*** Begin section ***

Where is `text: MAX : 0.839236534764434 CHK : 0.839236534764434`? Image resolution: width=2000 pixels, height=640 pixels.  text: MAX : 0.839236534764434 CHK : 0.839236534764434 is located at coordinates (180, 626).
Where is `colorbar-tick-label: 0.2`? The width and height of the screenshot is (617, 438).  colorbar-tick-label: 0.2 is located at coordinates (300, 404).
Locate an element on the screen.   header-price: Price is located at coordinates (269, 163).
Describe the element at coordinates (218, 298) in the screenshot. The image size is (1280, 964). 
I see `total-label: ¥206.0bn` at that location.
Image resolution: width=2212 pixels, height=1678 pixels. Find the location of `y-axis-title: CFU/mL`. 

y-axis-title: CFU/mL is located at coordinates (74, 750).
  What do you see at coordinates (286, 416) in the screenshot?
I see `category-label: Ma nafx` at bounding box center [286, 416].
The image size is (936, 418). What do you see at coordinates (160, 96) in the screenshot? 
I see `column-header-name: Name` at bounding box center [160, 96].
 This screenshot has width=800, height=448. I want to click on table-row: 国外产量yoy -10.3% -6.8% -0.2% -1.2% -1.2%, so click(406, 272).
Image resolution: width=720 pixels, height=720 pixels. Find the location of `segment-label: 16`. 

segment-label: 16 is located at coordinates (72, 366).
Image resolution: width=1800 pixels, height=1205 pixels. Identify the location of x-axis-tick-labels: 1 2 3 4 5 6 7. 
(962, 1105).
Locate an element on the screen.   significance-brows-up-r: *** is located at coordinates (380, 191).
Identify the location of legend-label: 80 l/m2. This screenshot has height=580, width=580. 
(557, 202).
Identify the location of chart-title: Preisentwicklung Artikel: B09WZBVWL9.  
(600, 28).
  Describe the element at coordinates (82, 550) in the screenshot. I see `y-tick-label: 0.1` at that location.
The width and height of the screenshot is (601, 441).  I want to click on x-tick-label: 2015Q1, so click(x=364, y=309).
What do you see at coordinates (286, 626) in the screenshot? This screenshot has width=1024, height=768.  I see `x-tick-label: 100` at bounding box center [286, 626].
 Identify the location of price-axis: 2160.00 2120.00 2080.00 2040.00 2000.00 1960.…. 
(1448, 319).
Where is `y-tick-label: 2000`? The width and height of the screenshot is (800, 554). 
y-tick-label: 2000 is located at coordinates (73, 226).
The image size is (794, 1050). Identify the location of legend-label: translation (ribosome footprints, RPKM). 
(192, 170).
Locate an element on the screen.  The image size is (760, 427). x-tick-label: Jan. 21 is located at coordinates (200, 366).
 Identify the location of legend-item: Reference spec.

*** End section ***

Turn the material above into a numbered list, one line per item, and leave out the blank lines.

▸ **RESULT**
1. Where is `text: MAX : 0.839236534764434 CHK : 0.839236534764434`? Image resolution: width=2000 pixels, height=640 pixels.  text: MAX : 0.839236534764434 CHK : 0.839236534764434 is located at coordinates (180, 626).
2. Where is `colorbar-tick-label: 0.2`? The width and height of the screenshot is (617, 438).  colorbar-tick-label: 0.2 is located at coordinates (300, 404).
3. Locate an element on the screen.   header-price: Price is located at coordinates (269, 163).
4. Describe the element at coordinates (218, 298) in the screenshot. The image size is (1280, 964). 
5. I see `total-label: ¥206.0bn` at that location.
6. Image resolution: width=2212 pixels, height=1678 pixels. Find the location of `y-axis-title: CFU/mL`. 
7. y-axis-title: CFU/mL is located at coordinates (74, 750).
8.   What do you see at coordinates (286, 416) in the screenshot?
9. I see `category-label: Ma nafx` at bounding box center [286, 416].
10. The image size is (936, 418). What do you see at coordinates (160, 96) in the screenshot? 
11. I see `column-header-name: Name` at bounding box center [160, 96].
12.  This screenshot has width=800, height=448. I want to click on table-row: 国外产量yoy -10.3% -6.8% -0.2% -1.2% -1.2%, so click(406, 272).
13. Image resolution: width=720 pixels, height=720 pixels. Find the location of `segment-label: 16`. 
14. segment-label: 16 is located at coordinates (72, 366).
15. Image resolution: width=1800 pixels, height=1205 pixels. Identify the location of x-axis-tick-labels: 1 2 3 4 5 6 7. 
16. (962, 1105).
17. Locate an element on the screen.   significance-brows-up-r: *** is located at coordinates (380, 191).
18. Identify the location of legend-label: 80 l/m2. This screenshot has height=580, width=580. 
19. (557, 202).
20. Identify the location of chart-title: Preisentwicklung Artikel: B09WZBVWL9.  
21. (600, 28).
22.   Describe the element at coordinates (82, 550) in the screenshot. I see `y-tick-label: 0.1` at that location.
23. The width and height of the screenshot is (601, 441).  I want to click on x-tick-label: 2015Q1, so click(x=364, y=309).
24. What do you see at coordinates (286, 626) in the screenshot? This screenshot has width=1024, height=768.  I see `x-tick-label: 100` at bounding box center [286, 626].
25.  Identify the location of price-axis: 2160.00 2120.00 2080.00 2040.00 2000.00 1960.…. 
26. (1448, 319).
27. Where is `y-tick-label: 2000`? The width and height of the screenshot is (800, 554). 
28. y-tick-label: 2000 is located at coordinates (73, 226).
29. The image size is (794, 1050). Identify the location of legend-label: translation (ribosome footprints, RPKM). 
30. (192, 170).
31. Locate an element on the screen.  The image size is (760, 427). x-tick-label: Jan. 21 is located at coordinates (200, 366).
32.  Identify the location of legend-item: Reference spec.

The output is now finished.